JOSEPH AND HIS FRIEND.

The train moved slowly along through the straggling and
shabby suburbs, increasing its speed as the city melted gradually
into the country; and Joseph, after a vain attempt
to fix his mind upon one of the volumes he had procured for
his slender library at home, leaned back in his seat and took
note of his fellow-travellers. Since he began to approach
the usual destiny of men, they had a new interest for him.

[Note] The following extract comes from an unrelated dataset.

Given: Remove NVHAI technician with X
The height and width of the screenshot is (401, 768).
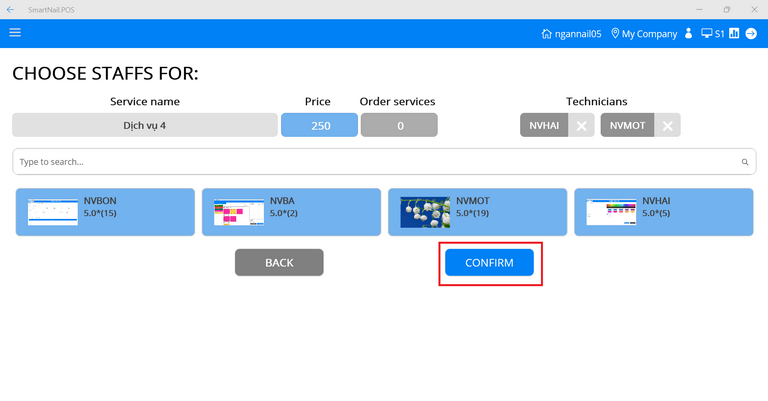Looking at the screenshot, I should click(x=582, y=125).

Hitherto he had looked upon strange faces very much as on
a strange language, without a thought of interpreting them
but now their hieroglyphics seemed to suggest a meaning
The figures around him were so many sitting, silent histories,
so many locked-up records of struggle, loss, gain, and all the
other forces which give shape and color to human life. Most
of them were strangers to each other, and as reticent (in
their railway conventionality) as himself; yet, he reflected,
the whole range of passion, pleasure, and suffering was probably
illustrated in that collection of existences. His own
troublesome individuality grew fainter, so much of it seemed
to be merged in the common experience of men.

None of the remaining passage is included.